Juan Manuel Blanes, “El Juramento de los Treinta y Tres Orientales”, olio su tela, 311 x 564 cm, 1875-1878.
Nel 1969 in Uruguay la Pasqua cadde il 16 luglio, quando i Tupamaros rubarono dal Museo Histórico Nacional di Montevideo una bandiera che non poteva restare sotto vetro; quella fatta sventolare dai rivoluzionari che nell’Ottocento avevano liberato il Paese dal dominio brasiliano: la bandiera su cui spiccano le parole Libertad o Muerte (“libertà o morte”).
La bandera de los Treinta y Tres rubata dall’Organización Popular Revolucionaria “33 Orientales” (OPR-33).
Nel 2016 la controversa questione finisce alla Biennale di architettura di Venezia. Nel padiglione dell’Uruguay, una scritta invita i visitatori a “sottrarre” oggetti dagli altri padiglioni e portarli in quello uruguaiano, con l’obiettivo di raccogliere opere da spedire oltreoceano e destinare al Museo di Montevideo. In cambio della refurtiva si riceve un sacchetto contenente terra dell’Uruguay.
L’invito rivolto ai visitatori del padiglione (a sinistra) e i sacchetti di terra uruguaiana (a destra).
Per facilitare le sottrazioni sono disponibili dei mantelli dell’invisibilità, da indossare mentre ci si aggira tra le varie installazioni.
Quello che succede lo racconta Oliver Wainwright sul Guardian:
“Sono venuto a ritirare il sacchetto di terra” dice un uomo che indossa un telo di plastica verde e trasporta un secchio di yogurt da cinque litri sui gradini del padiglione uruguaiano. “L’ho rubato dal padiglione tedesco senza farmi beccare”. Dietro di lui, altri tre sono avvolti nella plastica e tutti hanno con sé refurtiva rubata dai trenta padiglioni nazionali ospitati nei giardini della Biennale. (1)
Fotografia di Gianluca Giordano
È un modo originale di coinvolgere il pubblico in un’azione che intercetta il complesso rapporto tra patrimonio pubblico, proprietà privata e cornici museali.

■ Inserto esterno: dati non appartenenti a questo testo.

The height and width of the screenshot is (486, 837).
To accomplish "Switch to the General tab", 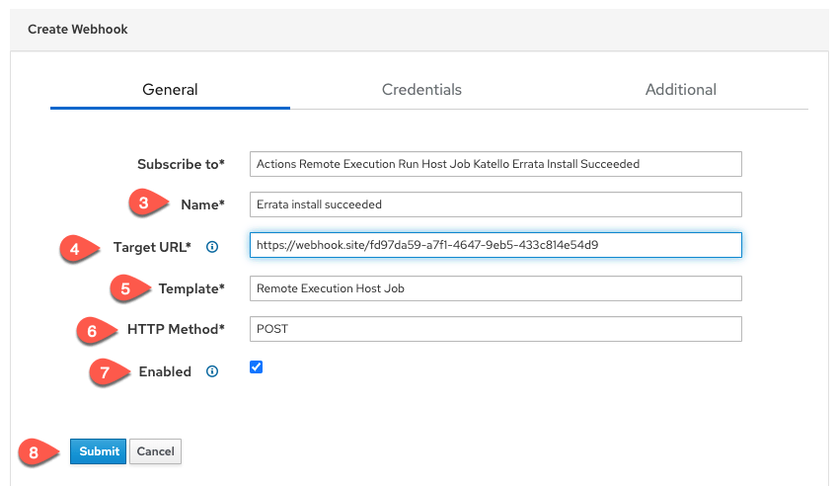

A questo proposito, Christiane Bürklein scriverà:
Questa raccolta eleva il gesto del furto a forma di espressione sovversiva. (2)
In poche ore, il padiglione uruguaiano si riempie di oggetti rubati. Quando si rendono conto di quello che sta accadendo, gli organizzatori della mostra sospendono la performance e si affrettano a chiudere il padiglione.
Una parte della refurtiva.
A concepire la sofisticata operazione era stato un collettivo artistico di Roma: ATI Suffix. Quando li ho incontrati a fine febbraio a Roma, mi hanno spiegato come i partecipanti erano riusciti a far funzionare il mantello dell’invisibilità. Il suo verde era così sgargiante che, quando una entrava in un padiglione avvolta nella plastica, tutti si voltavano a osservarla. Approfittando dello sconcerto, un complice poteva agire indisturbato e rubare un pezzo dalle installazioni. Insomma, dietro l’invisibilità non c’erano incantesimi o tecnologie militari, ma la classica misdirection dell’illusionismo.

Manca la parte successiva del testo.